[Begin Document extract]

How Capitalism Killed Pub Rock
Joseph Tafra
The Australian music scene from the 1970s to the early 90’s was wildly different than today. Rock bands at most levels of success could play three or four nights a week at big pubs – sometimes called ‘beer barns’ – throughout urban, suburban, and regional Australia, making a modest living simply through playing gigs.
Punters throughout Australia could wander down to the local and be treated to sweaty, rowdy rock’n’roll from the likes of The Church, AC/DC, Cold Chisel, Painters and Dockers, Goanna, Midnight Oil, and a host of lesser known but hard-working rock bands. These were the glory days of pub rock.
It wasn’t a glamorous life for most of the bands and the pub rock scene had its issues – big agencies run by a handful of wealthy promoters had a stranglehold on who was in or out, and if you were a woman or not traditionally masculine enough, you were pretty much out by default. But it was a scene that supported working musicians playing for working people, drawn along by the love of the crowd and the hope of winning a record deal. During this pub rock heyday, there was a vibrant music scene by and for working class people in Australia.

[End Document extract]

- **Required task A**
Using the article on Australian pub rock, decide whether each statement agrees with it. Answer yes or no, and quote the words that settle it. (i) Rock bands at most levels of success could play three or four nights a week at big pubs. (ii) Women were readily accepted into the pub rock scene. (iii) Many small, independent promoters decided which bands got work.
- **Required task B**
Reproduce the article on Australian pub rock from "Punters throughout Australia" up to and including "people in Australia.".
- **Required task C**
Carry on writing the article on Australian pub rock from the point where it stops.

[Begin Dataset extract]

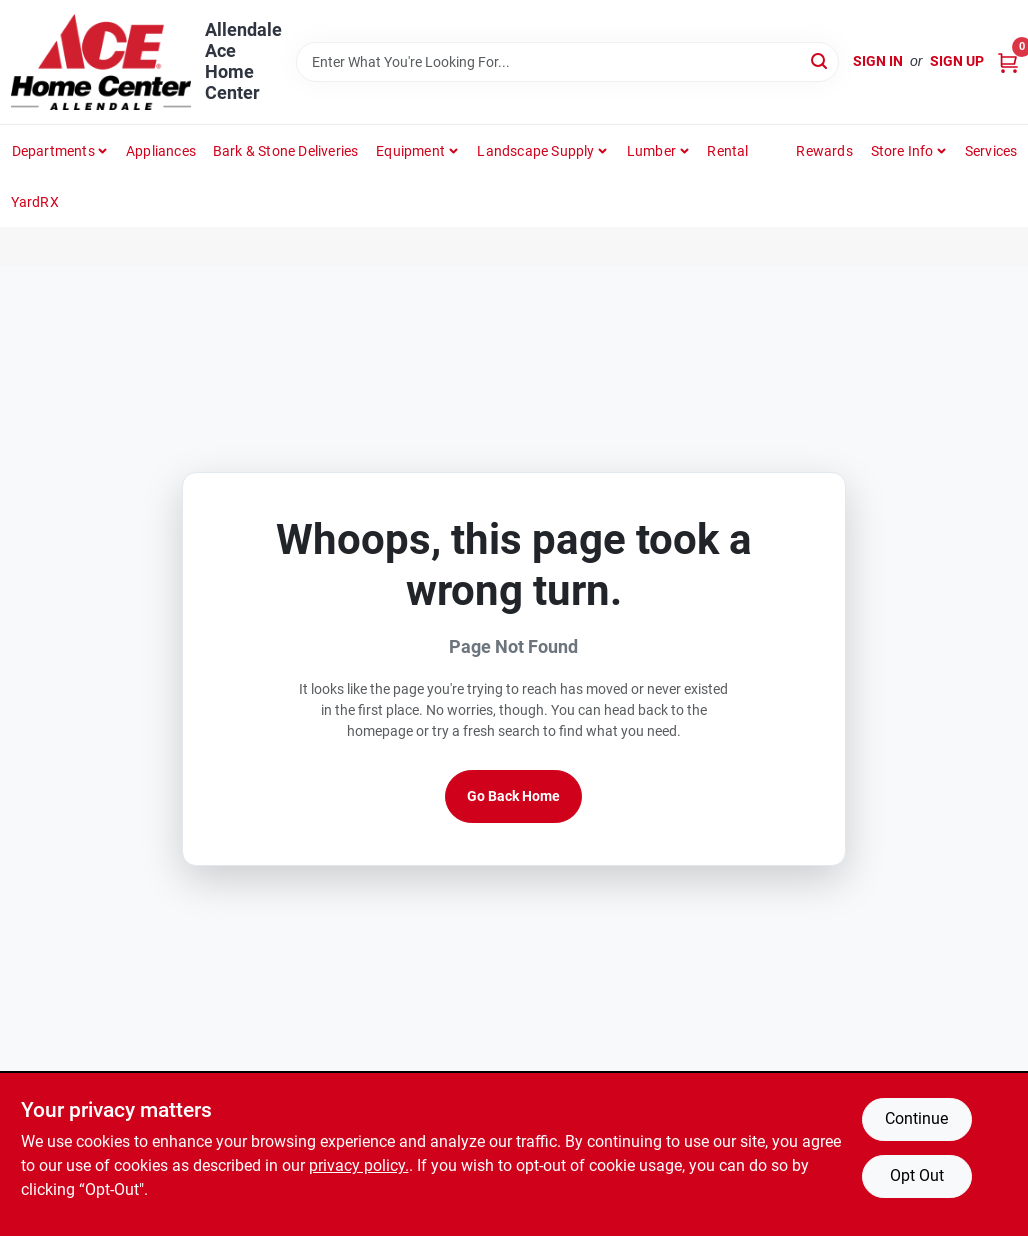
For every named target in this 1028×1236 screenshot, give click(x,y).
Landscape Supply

[End Dataset extract]

- **Reply A**
(i) Yes: "Rock bands at most levels of success could play three or four nights a week at big pubs"
(ii) No: "if you were a woman or not traditionally masculine enough, you were pretty much out by default"
(iii) No: "big agencies run by a handful of wealthy promoters had a stranglehold on who was in or out"

- **Reply B**
Punters throughout Australia could wander down to the local and be treated to sweaty, rowdy rock’n’roll from the likes of The Church, AC/DC, Cold Chisel, Painters and Dockers, Goanna, Midnight Oil, and a host of lesser known but hard-working rock bands. These were the glory days of pub rock.
It wasn’t a glamorous life for most of the bands and the pub rock scene had its issues – big agencies run by a handful of wealthy promoters had a stranglehold on who was in or out, and if you were a woman or not traditionally masculine enough, you were pretty much out by default. But it was a scene that supported working musicians playing for working people, drawn along by the love of the crowd and the hope of winning a record deal. During this pub rock heyday, there was a vibrant music scene by and for working class people in Australia.

- **Reply C**
But by the mid-90’s all that had changed. These days musos are lucky to get one paid gig a week and it’ll probably be a door deal, a miniscule cut of bar takings, or a tiny amount that barely covers the fuel it took to get there. The scene is more diverse now and that’s good, but the idea that bands playing original music could make a steady living seems like a pipe dream today.
Likewise, punters are worse served. There are still great gigs going on, especially in Melbourne, but music venues are much more centralised. People jam into tiny, overpriced city bars rather than the ‘beer barns’ of the 80’s. In the suburbs, you’d be lucky to hear a bottom-shelf covers band at your local. Today most suburban pubs are filled with the endless dings of soul-sucking pokies where once the air was alive with music.
So, what happened – how did pub rock die? The main culprits were increased enforcement of drink driving laws, local councils boosting regulations on pubs and clubs, and the rise of the pokies.
Random breath tests heavily targeted working-class establishments perceived as rowdy and lawless. This helped with road casualties of course, but there’s no denying it also carved a big dent in attendance at gigs where sinking some beers was as important as the music itself.
Increased regulations around noise pollution had an even bigger impact. Suburban and inner-city venues alike were suddenly faced with the prospect of having to fork out huge sums of money to soundproof their venues or else face fines. Many decided it wasn’t worth the cost and looked for other ways to get people in and get their money. Poker machines were a profitable solution and sealed the fate of the old pub rock scene.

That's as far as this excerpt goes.